Брожение - [48]
Было еще рано, скамьи пустовали, только в боковых нефах начал скапливаться народ. По правую сторону женщины, словно поле пунцовых маков, поросшее желтыми лютиками и васильками, занимали полкостела, под самый выступ низких, приплюснутых боковых рядов. Через цветные стекла готических окон лились потоками солнечные лучи, освещая головы и плечи прихожанок, падая изумрудными отблесками на суровые, бритые скуластые лица мужиков, алея кровавыми рубинами на светлых волосах, заливая фиолетовой волной белые жупаны и красные жилеты, искрясь радужной бриллиантовой пылью на металлических украшениях поясов, на пряжках и воротниках.
Большая хрустальная люстра перед алтарем сверкала всеми цветами радуги и казалась облаком разноцветной пыли, в которой мелькали золотые огоньки зажженных свеч.
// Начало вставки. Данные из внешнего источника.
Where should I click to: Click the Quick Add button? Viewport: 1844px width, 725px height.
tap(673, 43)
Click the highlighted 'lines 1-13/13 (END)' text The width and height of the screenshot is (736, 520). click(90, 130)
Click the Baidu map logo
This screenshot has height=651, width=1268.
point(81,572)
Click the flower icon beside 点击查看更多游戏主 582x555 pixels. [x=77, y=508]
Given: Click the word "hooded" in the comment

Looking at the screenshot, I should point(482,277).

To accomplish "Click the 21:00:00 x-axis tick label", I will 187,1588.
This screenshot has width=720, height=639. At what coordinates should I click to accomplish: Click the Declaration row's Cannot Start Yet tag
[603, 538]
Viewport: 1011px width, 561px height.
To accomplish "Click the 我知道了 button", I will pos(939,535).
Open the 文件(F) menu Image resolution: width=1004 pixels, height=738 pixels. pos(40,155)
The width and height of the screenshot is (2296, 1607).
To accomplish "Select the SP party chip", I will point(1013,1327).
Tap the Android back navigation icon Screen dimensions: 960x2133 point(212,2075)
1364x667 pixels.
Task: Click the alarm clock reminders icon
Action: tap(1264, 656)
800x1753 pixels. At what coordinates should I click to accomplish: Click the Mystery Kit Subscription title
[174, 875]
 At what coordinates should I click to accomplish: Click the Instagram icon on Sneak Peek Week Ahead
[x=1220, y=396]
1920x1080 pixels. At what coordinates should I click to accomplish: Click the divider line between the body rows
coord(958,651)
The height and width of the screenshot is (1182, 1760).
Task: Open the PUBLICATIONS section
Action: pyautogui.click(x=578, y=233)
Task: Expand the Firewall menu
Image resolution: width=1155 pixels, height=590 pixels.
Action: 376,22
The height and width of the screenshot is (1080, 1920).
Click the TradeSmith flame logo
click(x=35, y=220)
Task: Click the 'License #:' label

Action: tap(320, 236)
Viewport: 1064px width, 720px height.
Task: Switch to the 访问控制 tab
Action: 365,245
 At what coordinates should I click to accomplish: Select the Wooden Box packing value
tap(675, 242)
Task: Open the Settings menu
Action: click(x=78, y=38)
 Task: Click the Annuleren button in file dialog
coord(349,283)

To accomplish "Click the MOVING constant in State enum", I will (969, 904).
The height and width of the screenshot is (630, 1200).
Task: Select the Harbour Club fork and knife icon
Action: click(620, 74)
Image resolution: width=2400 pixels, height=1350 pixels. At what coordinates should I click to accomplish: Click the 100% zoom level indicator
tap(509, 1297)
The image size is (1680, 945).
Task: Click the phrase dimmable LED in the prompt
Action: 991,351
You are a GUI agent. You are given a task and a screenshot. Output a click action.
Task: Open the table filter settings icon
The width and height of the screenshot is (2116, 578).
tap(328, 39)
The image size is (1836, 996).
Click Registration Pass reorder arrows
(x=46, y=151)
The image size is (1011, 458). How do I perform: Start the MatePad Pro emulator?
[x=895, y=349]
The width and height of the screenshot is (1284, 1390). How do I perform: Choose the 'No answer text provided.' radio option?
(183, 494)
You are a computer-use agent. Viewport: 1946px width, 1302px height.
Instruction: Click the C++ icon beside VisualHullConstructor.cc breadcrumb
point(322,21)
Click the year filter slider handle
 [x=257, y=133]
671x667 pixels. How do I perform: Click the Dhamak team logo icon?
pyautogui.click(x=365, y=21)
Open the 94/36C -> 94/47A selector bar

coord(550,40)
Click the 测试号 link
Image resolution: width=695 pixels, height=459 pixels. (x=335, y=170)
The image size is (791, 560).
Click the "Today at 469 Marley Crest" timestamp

Шепот молитв, вздохи, кашель неслись отовсюду и обдавали Янку волнующим теплом. Толпа колыхалась, как волнистое поле ржи, покорно поддаваясь натиску вновь прибывших.
Скамьи заполнялись.
Янка с интересом оглядывала знакомых и тех, кого знала только в лицо. Увидев жену судьи, Закшевскую, подругу матери, она приветливо поклонилась ей. Та долго смотрела на Янку в лорнет на длинной черепаховой ручке, но на поклон не ответила. Закшевская шепнула что-то на ухо соседке и презрительным кивком головы указала на Янку. Янка заметила этот жест и сострадательно-иронические взгляды, обращенные к ней, вспыхнула и быстро повернулась к амвону. Ксендз начал проповедь. Через главный неф, где находились дочери и жены горожан, должностные лица, пробиралась хорошая знакомая Янки, пани Ломишевская, известная своим злым языком, горячим темпераментом и четырьмя дочками, похожими на плохо подобранную четверку лошадей; Ломишевская направлялась прямо к Янке. Янка привстала, желая пропустить их и поздороваться. Ломишевская, поняв ее намерение, отшатнулась, заслонила собой дочерей и убрала руки за спину.
— Идемте, здесь садиться нельзя.
— Но, мама, там есть несколько свободных мест.
— Нет, вы не будете сидеть рядом с циркачкой! — сказала она с презрением и так громко, что глаза всех обратились на Янку.
Янка задрожала от возмущения; ей безумно захотелось швырнуть молитвенник в лицо Ломишевской, но она взяла себя в руки, тяжело опустилась на скамью, устремила глаза на алтарь и стала вслушиваться в мелодичный голос ксендза. Рядом и за спиной Янки шушукались дамы, бесцеремонно рассматривая ее.
— Это та, в зеленой шляпке?
— Да. Видите, какой у нее цвет лица? Как луженая кастрюля.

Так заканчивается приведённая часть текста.